**WRITTEN TASK**: Reproduce each of the rows below word for word, omitting the pictures from your answer.

**MATERIAL PROVIDED**:
--
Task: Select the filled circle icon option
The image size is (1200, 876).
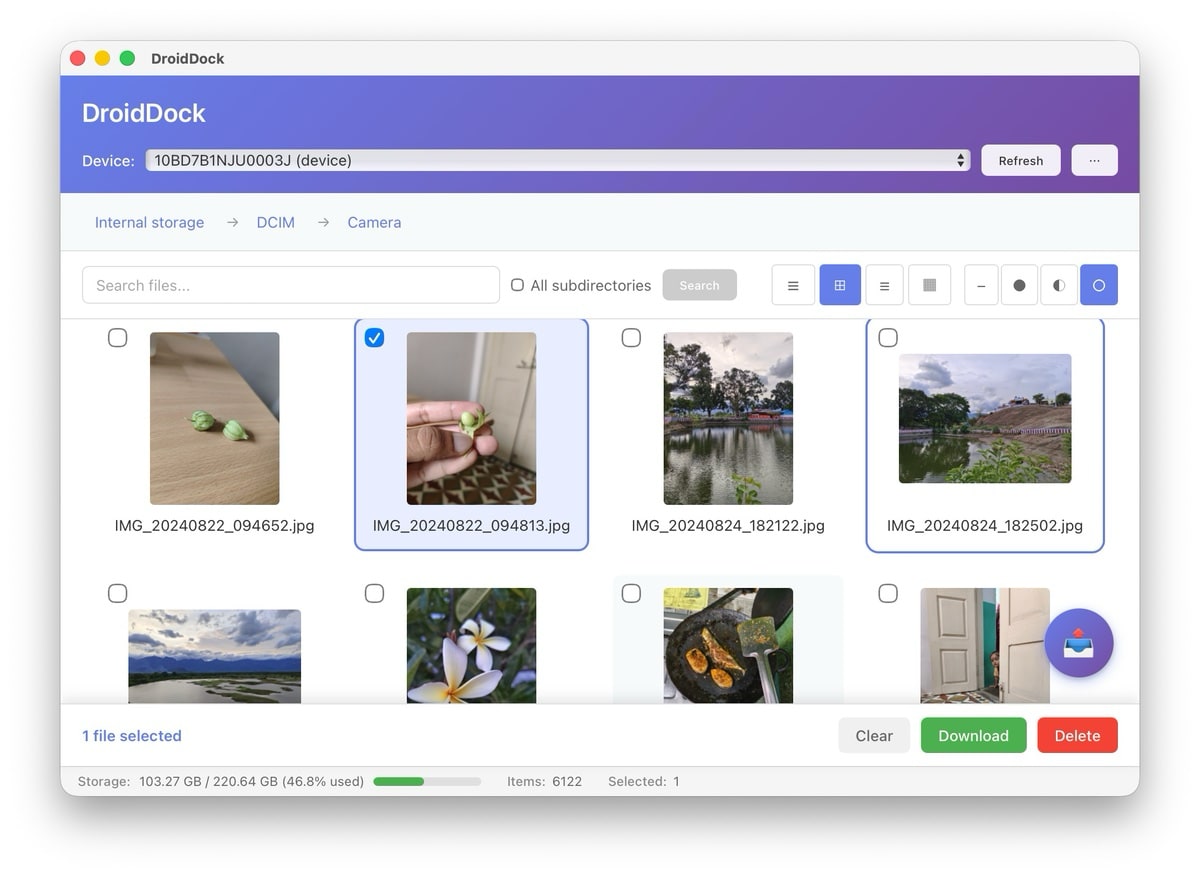Action: [1019, 285]
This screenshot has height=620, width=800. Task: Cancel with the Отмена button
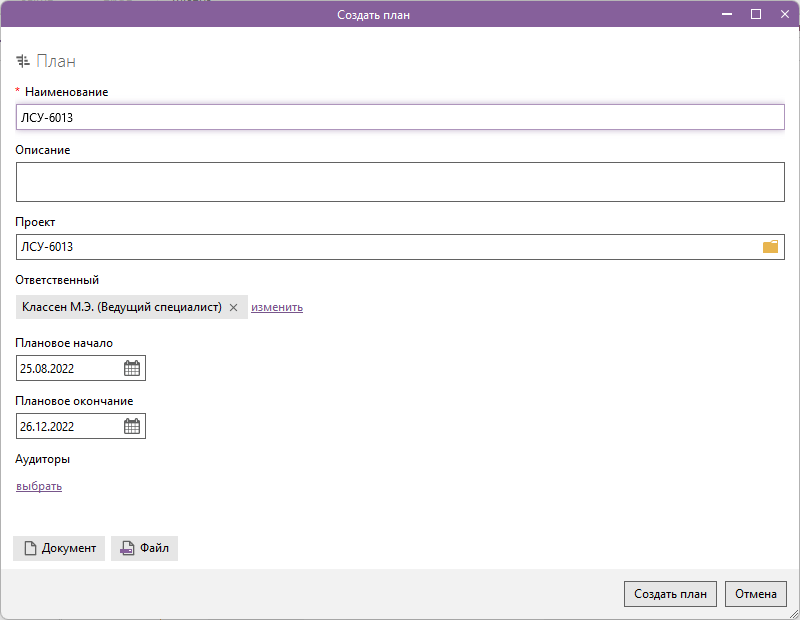coord(755,594)
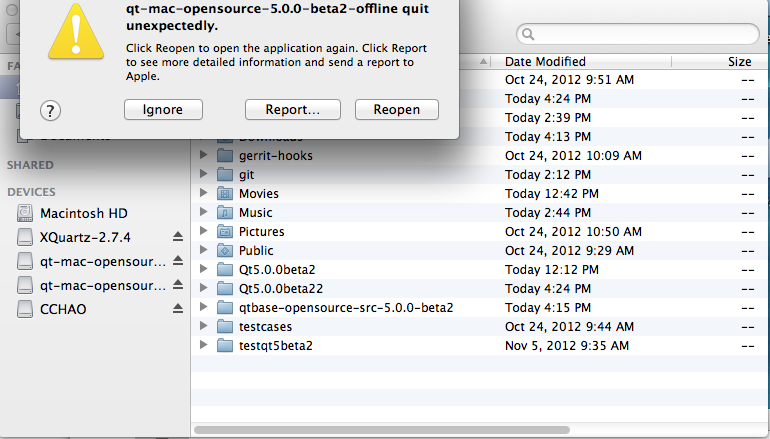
--
**WRITTEN RESPONSE**:
Task: Select the filled circle icon option
The image size is (1200, 876).
Action: [1019, 285]
This screenshot has height=620, width=800. Task: Cancel with the Отмена button
coord(755,594)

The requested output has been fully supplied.